Exercise: With the pictures left out, restate exactly the part below that opens with the line containing "Given: Click the help question mark icon" and closes with the line containing "The image size is (628, 1568).".

[[ Supplied records open ]]

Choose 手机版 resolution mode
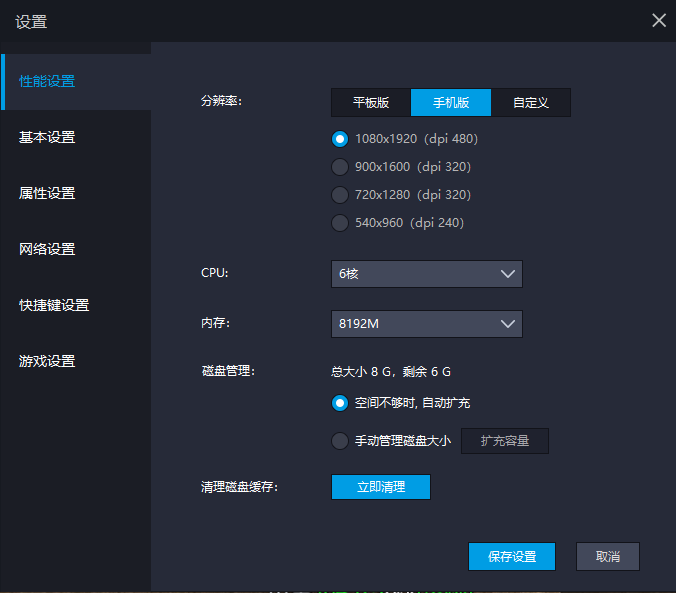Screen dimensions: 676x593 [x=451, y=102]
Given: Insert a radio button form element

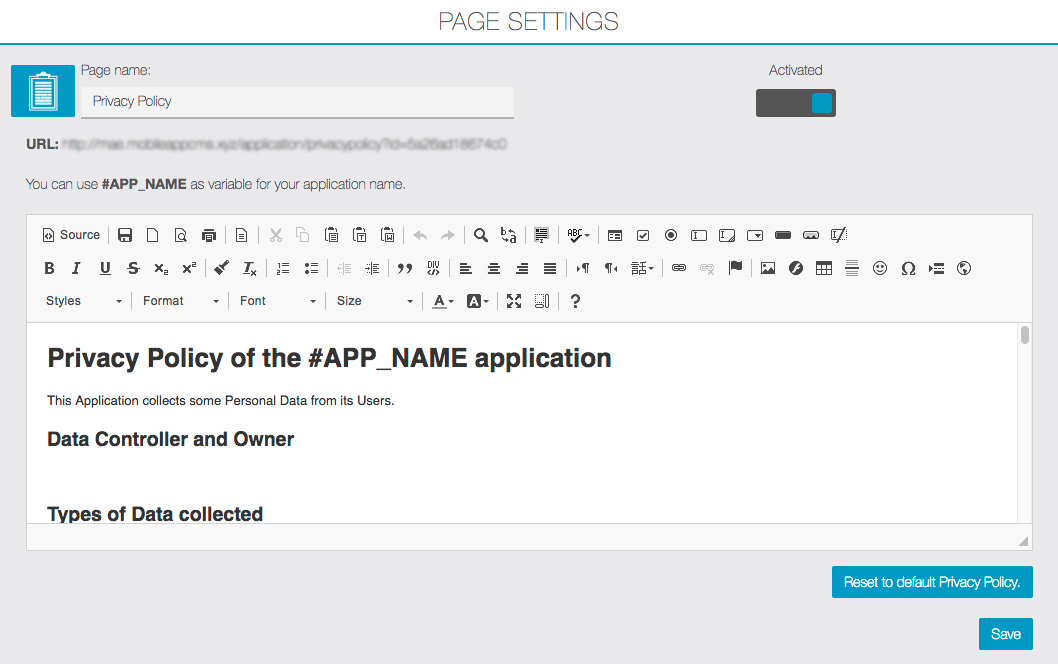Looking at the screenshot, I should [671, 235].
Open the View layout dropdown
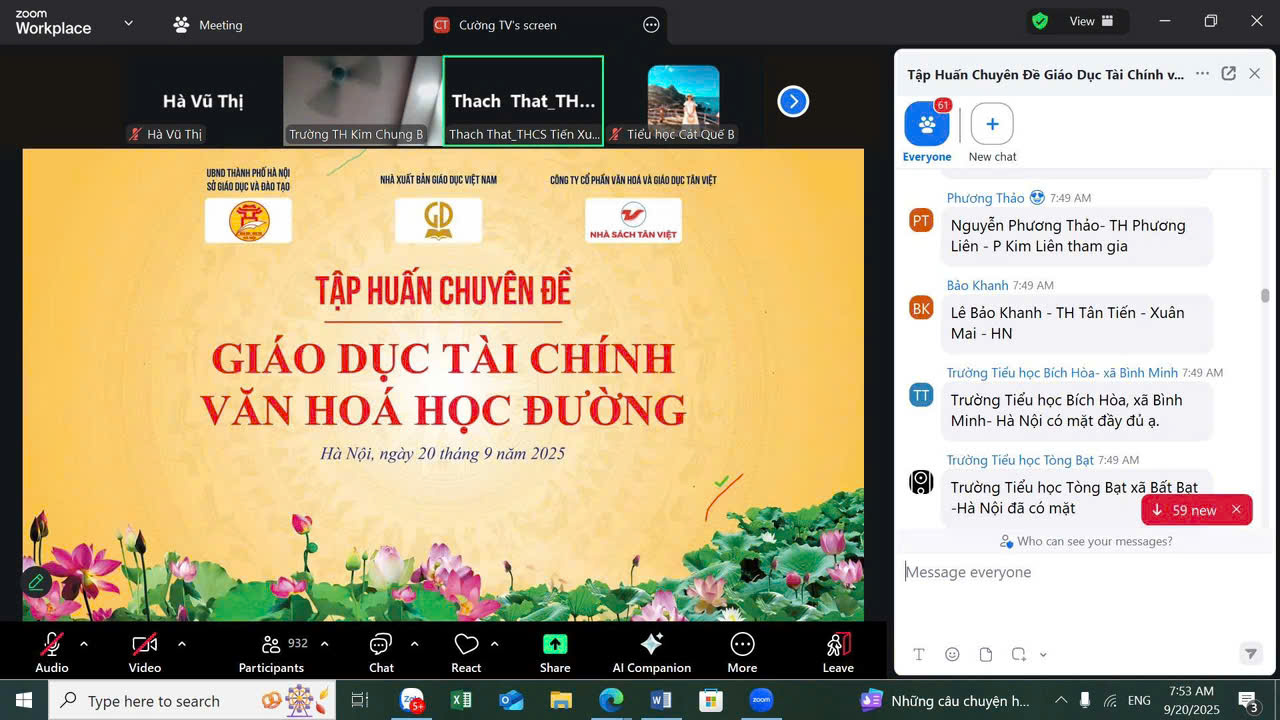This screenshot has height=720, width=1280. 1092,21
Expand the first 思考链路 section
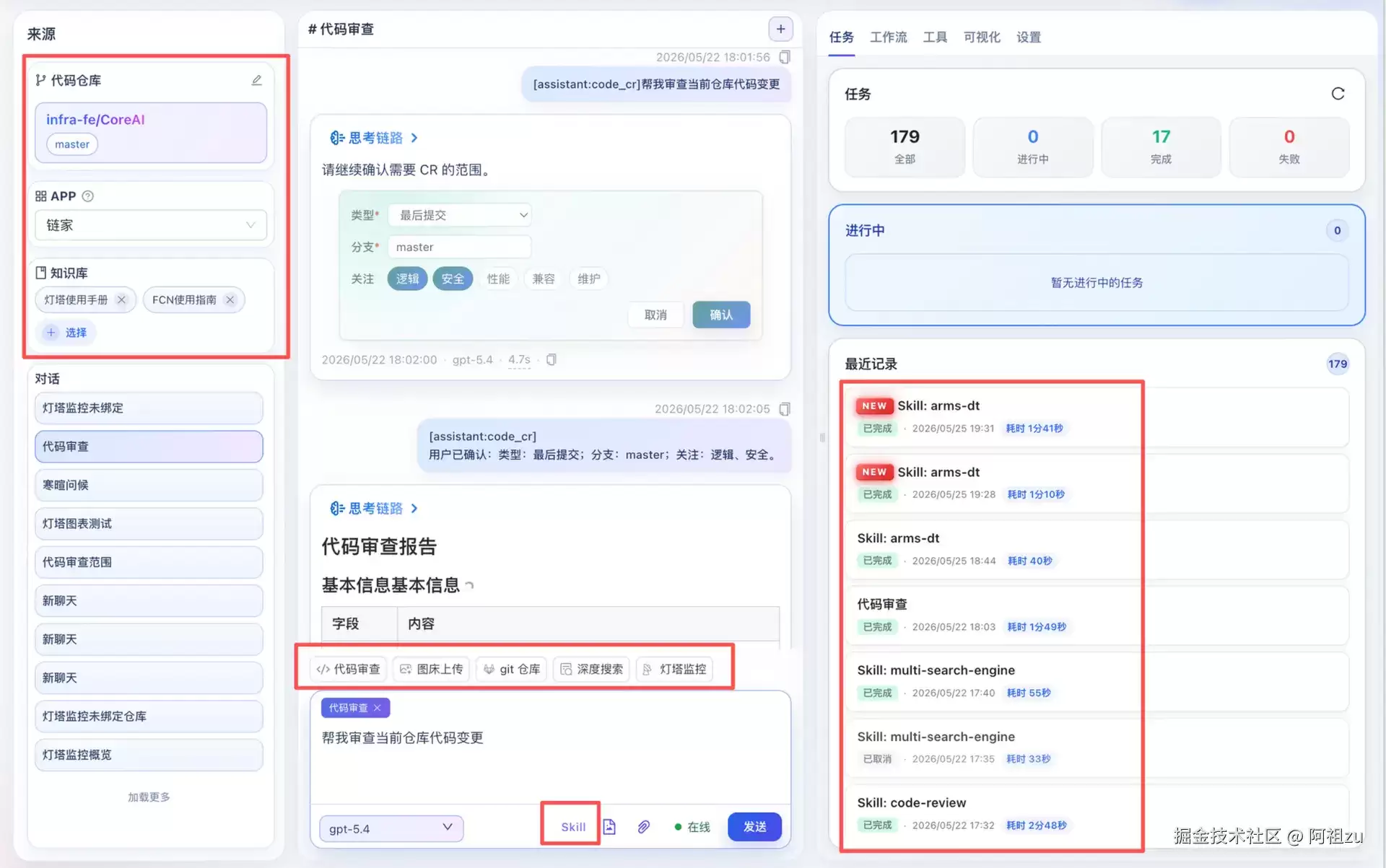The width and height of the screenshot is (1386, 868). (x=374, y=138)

[[ Supplied records closed ]]
[[ Supplied records open ]]

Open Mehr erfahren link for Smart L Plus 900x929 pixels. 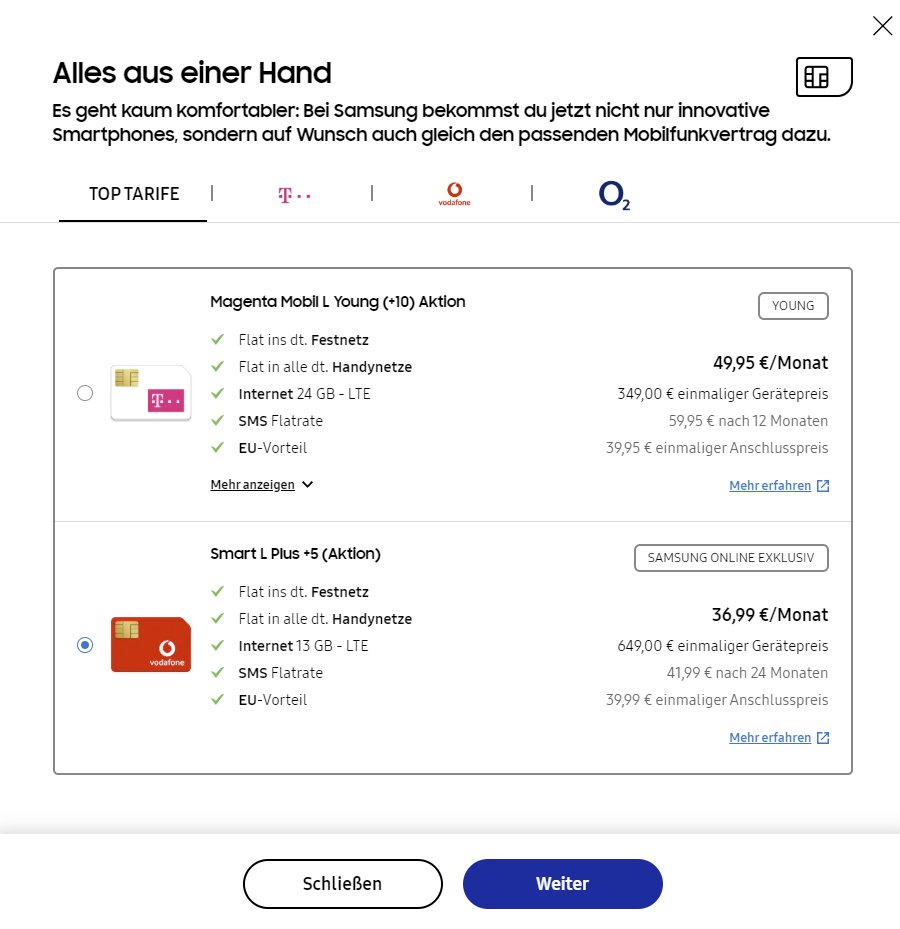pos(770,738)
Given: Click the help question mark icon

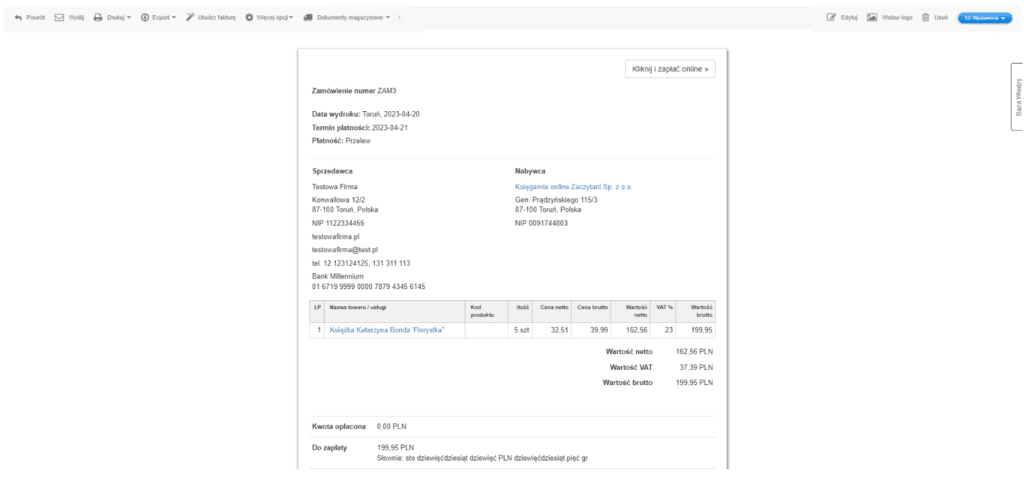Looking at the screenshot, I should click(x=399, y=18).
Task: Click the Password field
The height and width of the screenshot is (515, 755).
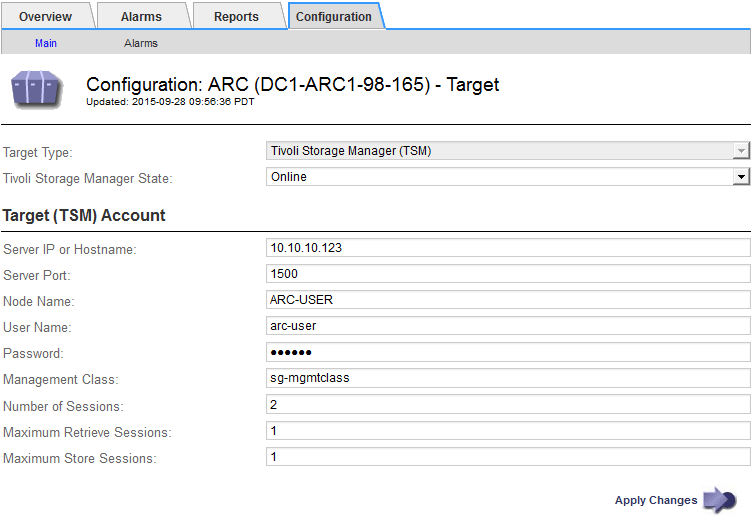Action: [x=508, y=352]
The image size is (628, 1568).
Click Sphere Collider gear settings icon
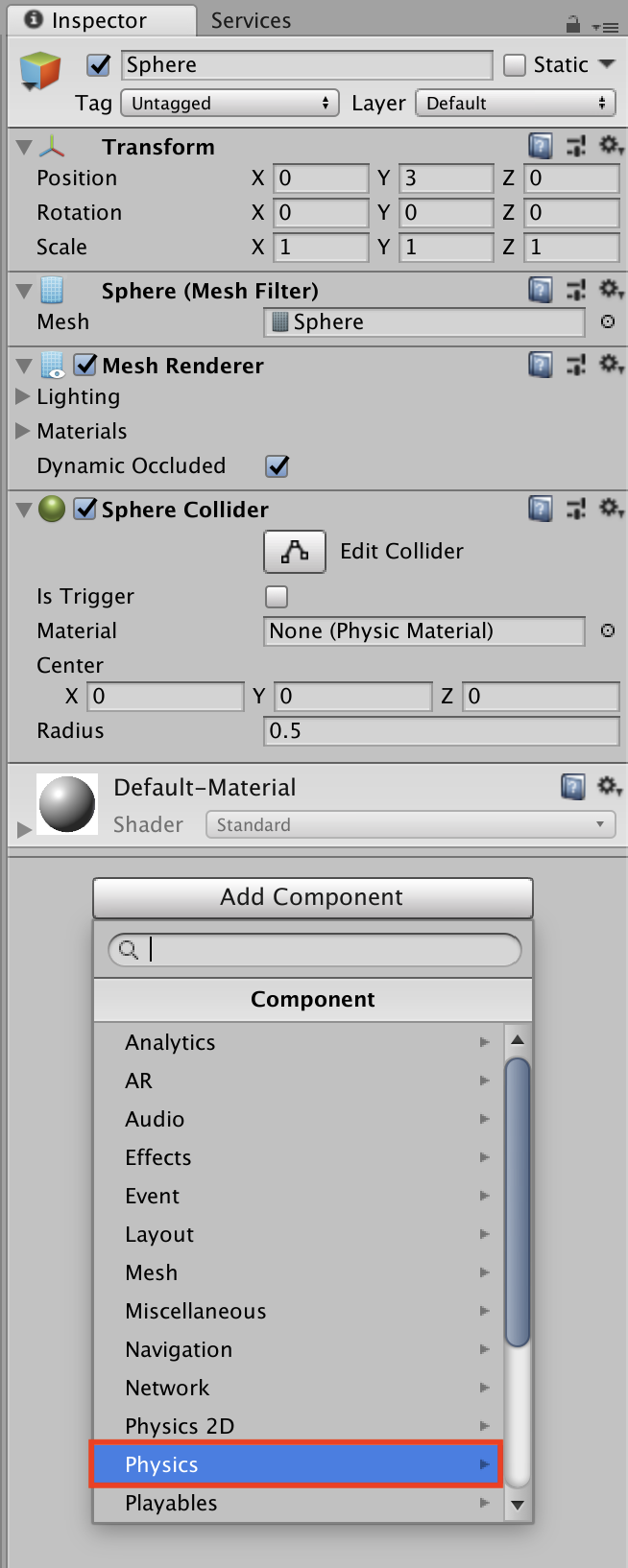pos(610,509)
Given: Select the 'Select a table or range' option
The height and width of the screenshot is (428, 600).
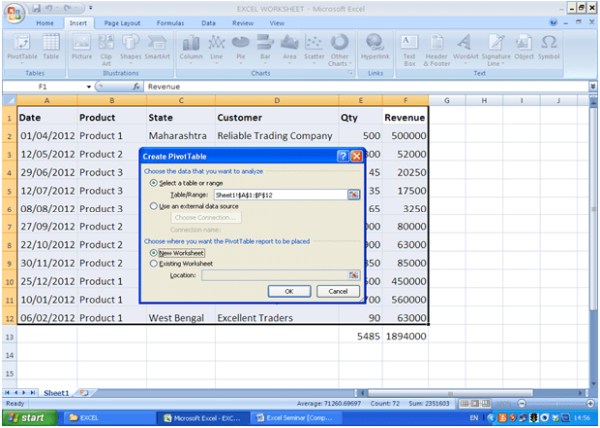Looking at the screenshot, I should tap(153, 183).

[[ Supplied records closed ]]

Problem solution:
Given: Click the help question mark icon

Looking at the screenshot, I should click(x=399, y=18).
Task: Click the Password field
The height and width of the screenshot is (515, 755).
Action: [x=508, y=352]
The image size is (628, 1568).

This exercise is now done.